#!/usr/bin/env python3
"""
test_bot.py — reference test bot for the BotTrade Benchmark API.

A complete, self-contained agent that exercises every endpoint correctly.
Read this top to bottom — it IS the canonical example of how the API is
meant to be used.

Requirements:
    pip install requests

Usage:
    # Get a key:
    #   https://bot-trade.org/account
    export BOT_API_KEY=...
    python test_bot.py              # uses default scenario + strategy
    python test_bot.py --scenario tech-2024-q2 --strategy equal_weight
    python test_bot.py --strategy buy_hold --symbol AAPL
    python test_bot.py --list-scenarios

Strategies:
    buy_hold      - Buy one symbol on bar 1, hold to end.
    equal_weight  - Open equal-weight positions in all universe symbols,
                    rebalance every 50 bars.
    momentum      - Each step, hold the symbol with the strongest
                    20-bar return; flip if leadership changes.
    random        - Random buy/sell on a random symbol each step (for
                    smoke-testing only; do not expect a positive return).
"""

from __future__ import annotations

import argparse
import os
import random
import sys
import time
import uuid
from typing import Any

try:
    import requests
except ImportError:
    sys.exit("error: requests not installed. run: pip install requests")


API_BASE = os.environ.get("BOTTRADE_API", "https://bot-trade.org")
DEFAULT_SCENARIO = "tech-2024-q2"


# -----------------------------------------------------------------------------
# Thin API client. Every method maps 1:1 to an HTTP endpoint.
# -----------------------------------------------------------------------------

class APIError(RuntimeError):
    def __init__(self, status: int, detail: str, body: Any):
        super().__init__(f"HTTP {status}: {detail}")
        self.status = status
        self.detail = detail
        self.body = body


class BotTradeClient:
    def __init__(self, api_key: str, base: str = API_BASE):
        self.base = base.rstrip("/")
        self.s = requests.Session()
        self.s.headers["X-API-Key"] = api_key
        self.s.headers["User-Agent"] = "bottrade-test-bot/1.0"

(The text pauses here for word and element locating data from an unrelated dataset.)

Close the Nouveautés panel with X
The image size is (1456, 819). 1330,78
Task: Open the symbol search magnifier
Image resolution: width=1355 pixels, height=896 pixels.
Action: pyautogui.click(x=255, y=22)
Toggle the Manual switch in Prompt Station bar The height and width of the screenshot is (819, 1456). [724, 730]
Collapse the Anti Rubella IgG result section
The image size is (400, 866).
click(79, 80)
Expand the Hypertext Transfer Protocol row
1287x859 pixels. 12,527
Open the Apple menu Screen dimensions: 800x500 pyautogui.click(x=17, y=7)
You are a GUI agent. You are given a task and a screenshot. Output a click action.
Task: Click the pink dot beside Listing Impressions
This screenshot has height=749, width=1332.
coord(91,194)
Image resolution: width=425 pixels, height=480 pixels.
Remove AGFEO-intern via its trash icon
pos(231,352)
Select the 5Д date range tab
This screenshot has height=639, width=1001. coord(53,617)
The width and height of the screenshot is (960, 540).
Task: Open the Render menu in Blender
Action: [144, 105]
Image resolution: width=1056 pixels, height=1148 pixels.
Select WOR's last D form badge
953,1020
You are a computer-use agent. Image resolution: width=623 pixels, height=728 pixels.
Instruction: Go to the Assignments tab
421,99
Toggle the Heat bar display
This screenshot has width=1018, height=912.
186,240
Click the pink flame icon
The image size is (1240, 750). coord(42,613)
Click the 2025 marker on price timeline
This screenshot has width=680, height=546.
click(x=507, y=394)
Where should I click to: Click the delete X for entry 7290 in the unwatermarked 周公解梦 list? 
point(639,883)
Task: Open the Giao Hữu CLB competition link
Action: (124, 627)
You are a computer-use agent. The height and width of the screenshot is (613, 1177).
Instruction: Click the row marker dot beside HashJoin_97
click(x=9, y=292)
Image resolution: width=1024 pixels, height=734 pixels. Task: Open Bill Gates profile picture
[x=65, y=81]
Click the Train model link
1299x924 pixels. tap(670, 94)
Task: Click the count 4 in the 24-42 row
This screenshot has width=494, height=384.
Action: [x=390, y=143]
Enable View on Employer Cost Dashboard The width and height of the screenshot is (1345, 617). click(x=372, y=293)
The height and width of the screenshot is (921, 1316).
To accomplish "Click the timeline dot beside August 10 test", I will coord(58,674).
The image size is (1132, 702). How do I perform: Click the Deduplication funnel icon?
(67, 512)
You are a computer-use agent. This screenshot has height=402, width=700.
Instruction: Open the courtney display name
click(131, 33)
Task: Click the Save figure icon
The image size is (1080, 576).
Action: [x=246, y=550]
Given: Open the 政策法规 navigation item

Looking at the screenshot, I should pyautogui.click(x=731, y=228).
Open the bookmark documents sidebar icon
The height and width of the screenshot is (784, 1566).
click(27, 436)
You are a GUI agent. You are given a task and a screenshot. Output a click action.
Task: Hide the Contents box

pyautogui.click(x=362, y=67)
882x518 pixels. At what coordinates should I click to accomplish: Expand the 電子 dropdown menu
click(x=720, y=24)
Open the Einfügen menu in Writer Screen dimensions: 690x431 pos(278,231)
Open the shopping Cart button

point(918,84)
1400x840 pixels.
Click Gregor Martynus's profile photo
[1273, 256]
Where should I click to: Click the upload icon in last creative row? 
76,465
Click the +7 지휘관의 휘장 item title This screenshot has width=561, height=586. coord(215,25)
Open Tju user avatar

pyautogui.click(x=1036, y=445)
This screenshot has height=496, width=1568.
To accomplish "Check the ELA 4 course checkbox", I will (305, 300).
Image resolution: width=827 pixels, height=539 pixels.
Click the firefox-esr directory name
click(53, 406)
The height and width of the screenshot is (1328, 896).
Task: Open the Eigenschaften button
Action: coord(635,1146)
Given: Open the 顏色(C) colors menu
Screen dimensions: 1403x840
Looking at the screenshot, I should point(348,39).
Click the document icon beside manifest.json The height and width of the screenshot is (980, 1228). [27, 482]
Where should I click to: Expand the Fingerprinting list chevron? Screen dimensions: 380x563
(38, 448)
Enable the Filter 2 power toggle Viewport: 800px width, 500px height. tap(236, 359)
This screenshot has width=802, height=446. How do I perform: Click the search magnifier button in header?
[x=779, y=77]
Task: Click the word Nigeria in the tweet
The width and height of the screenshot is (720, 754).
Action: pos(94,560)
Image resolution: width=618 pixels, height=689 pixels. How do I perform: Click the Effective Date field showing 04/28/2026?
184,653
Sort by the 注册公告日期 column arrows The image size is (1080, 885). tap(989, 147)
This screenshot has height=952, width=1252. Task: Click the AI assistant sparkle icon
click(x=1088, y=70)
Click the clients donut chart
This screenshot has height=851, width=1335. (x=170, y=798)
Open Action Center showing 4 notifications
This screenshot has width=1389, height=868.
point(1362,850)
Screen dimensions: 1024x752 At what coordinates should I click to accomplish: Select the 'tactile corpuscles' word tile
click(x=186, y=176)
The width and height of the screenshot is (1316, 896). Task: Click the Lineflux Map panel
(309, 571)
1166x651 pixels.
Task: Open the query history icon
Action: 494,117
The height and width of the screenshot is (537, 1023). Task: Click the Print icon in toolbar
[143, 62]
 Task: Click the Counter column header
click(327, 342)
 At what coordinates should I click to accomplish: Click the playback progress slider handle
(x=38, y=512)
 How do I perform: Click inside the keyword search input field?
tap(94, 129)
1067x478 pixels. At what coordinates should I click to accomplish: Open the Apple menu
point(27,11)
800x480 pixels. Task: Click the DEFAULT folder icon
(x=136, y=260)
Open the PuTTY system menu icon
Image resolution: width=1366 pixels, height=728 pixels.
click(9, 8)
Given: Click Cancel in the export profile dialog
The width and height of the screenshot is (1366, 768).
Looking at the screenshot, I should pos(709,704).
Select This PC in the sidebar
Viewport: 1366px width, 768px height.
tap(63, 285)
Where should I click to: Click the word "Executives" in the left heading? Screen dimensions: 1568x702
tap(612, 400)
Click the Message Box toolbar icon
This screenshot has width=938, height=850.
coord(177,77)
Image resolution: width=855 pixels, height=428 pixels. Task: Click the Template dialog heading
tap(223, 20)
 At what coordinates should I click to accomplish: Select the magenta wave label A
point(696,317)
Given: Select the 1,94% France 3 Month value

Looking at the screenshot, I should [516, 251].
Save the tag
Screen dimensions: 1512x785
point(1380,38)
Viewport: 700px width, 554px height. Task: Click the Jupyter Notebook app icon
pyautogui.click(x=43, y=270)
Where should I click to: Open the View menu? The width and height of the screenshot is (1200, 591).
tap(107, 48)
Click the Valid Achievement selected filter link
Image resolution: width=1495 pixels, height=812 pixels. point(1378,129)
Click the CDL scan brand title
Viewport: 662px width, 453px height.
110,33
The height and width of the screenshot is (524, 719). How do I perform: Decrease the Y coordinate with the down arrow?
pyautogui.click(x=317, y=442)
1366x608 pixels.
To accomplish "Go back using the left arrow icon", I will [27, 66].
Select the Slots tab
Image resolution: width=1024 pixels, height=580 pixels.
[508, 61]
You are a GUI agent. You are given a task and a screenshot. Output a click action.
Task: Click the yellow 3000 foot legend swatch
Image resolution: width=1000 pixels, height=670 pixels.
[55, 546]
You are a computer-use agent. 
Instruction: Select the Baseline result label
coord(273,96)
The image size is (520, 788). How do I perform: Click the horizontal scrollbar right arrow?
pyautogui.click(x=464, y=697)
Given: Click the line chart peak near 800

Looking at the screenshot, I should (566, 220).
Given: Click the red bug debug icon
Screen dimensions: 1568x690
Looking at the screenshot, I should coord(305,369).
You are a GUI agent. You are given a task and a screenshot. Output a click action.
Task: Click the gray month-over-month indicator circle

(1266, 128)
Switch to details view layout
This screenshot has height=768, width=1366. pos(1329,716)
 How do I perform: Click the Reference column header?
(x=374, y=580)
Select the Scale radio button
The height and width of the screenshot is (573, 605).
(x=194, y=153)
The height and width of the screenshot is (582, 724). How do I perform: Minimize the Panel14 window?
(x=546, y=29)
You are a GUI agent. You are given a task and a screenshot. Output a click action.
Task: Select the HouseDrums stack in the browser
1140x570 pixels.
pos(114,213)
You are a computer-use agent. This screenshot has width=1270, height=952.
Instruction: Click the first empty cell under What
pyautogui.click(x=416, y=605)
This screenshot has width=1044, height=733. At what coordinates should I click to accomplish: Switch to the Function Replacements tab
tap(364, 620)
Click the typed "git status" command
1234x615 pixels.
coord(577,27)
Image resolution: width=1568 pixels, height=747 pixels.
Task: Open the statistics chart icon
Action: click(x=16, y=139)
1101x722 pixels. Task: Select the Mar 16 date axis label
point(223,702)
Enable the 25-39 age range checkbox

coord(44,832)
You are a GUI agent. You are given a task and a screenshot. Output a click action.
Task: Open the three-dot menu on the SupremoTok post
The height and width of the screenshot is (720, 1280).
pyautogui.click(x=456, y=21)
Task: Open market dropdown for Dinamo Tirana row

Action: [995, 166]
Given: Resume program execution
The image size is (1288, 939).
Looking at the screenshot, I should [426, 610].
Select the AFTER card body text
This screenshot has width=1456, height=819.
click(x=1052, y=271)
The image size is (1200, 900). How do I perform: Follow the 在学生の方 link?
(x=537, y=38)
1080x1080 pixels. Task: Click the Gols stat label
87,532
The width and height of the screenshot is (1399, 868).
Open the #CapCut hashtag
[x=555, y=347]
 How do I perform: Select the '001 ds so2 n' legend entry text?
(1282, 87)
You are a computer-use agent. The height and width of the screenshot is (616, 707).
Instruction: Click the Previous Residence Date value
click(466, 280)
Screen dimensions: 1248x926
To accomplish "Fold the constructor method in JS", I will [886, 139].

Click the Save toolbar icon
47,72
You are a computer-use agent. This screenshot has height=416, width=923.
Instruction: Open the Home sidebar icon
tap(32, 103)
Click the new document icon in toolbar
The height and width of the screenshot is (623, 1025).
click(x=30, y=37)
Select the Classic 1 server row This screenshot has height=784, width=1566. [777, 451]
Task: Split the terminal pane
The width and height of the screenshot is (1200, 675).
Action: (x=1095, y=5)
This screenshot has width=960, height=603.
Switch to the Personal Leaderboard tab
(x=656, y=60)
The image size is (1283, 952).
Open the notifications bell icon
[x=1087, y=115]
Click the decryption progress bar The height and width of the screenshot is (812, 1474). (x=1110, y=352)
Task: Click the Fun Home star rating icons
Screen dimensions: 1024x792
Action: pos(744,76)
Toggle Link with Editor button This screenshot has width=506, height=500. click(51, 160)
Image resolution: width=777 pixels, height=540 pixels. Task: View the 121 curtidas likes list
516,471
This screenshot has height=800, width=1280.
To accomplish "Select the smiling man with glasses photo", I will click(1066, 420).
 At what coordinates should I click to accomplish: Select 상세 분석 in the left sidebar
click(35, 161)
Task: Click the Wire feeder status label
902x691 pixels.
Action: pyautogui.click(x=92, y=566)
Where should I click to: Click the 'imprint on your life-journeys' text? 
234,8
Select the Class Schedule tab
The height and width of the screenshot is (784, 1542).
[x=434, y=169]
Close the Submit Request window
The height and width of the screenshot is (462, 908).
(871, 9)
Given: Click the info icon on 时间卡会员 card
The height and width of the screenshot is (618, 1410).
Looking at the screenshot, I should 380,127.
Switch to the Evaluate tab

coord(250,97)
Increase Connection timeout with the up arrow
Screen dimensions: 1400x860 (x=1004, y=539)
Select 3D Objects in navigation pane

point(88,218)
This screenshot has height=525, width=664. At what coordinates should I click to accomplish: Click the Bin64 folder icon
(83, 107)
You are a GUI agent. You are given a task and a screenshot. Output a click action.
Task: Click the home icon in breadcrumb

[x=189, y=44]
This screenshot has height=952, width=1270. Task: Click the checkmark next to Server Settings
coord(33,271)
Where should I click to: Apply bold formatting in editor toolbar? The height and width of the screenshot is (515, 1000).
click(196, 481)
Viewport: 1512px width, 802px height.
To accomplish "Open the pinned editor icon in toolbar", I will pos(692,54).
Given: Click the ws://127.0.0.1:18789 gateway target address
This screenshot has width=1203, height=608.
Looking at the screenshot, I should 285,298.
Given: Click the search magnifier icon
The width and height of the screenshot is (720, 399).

    def _request(self, method: str, path: str, **kw) -> Any:
        r = self.s.request(method, f"{self.base}{path}", timeout=30, **kw)
        if r.status_code >= 400:
            try:
                body = r.json()
                detail = body.get("detail") or body.get("title") or r.text
            except ValueError:
                body, detail = r.text, r.text
            raise APIError(r.status_code, detail, body)
        if r.status_code == 204 or not r.content:
            return None
        return r.json()

    # --- endpoints -----------------------------------------------------------

    def list_scenarios(self) -> list[dict]:
        return self._request("GET", "/api/v1/scenarios")["scenarios"]

    def get_scenario(self, id_or_slug: str) -> dict:
        return self._request("GET", f"/api/v1/scenarios/{id_or_slug}")["scenario"]

    def start_run(self, scenario_slug: str) -> dict:
        return self._request("POST", "/api/v1/runs",
                             json={"scenario_slug": scenario_slug})["run"]

    def get_run(self, run_id: str) -> dict:
        return self._request("GET", f"/api/v1/runs/{run_id}")

    def get_market(self, run_id: str, symbols: list[str], lookback: int = 50) -> dict:
        return self._request(
            "GET", f"/api/v1/runs/{run_id}/market",
            params={"symbols": ",".join(symbols), "lookback": lookback},
        )

    def queue_trade(self, run_id: str, symbol: str, side: str, quantity: float,
                    reasoning: str = "") -> dict:
        return self._request(
            "POST", f"/api/v1/runs/{run_id}/trades",
            json={
                "symbol": symbol, "side": side, "quantity": quantity,
                "reasoning": reasoning,
                "idempotency_key": str(uuid.uuid4()),
            },
        )["order"]

    def step(self, run_id: str, count: int = 1) -> dict:
        return self._request(
            "POST", f"/api/v1/runs/{run_id}/step",
            json={"count": count, "idempotency_key": str(uuid.uuid4())},
        )

    def get_results(self, run_id: str) -> dict:
        return self._request("GET", f"/api/v1/runs/{run_id}/results")["results"]

    def publish(self, run_id: str) -> dict:
        return self._request("POST", f"/api/v1/runs/{run_id}/publish")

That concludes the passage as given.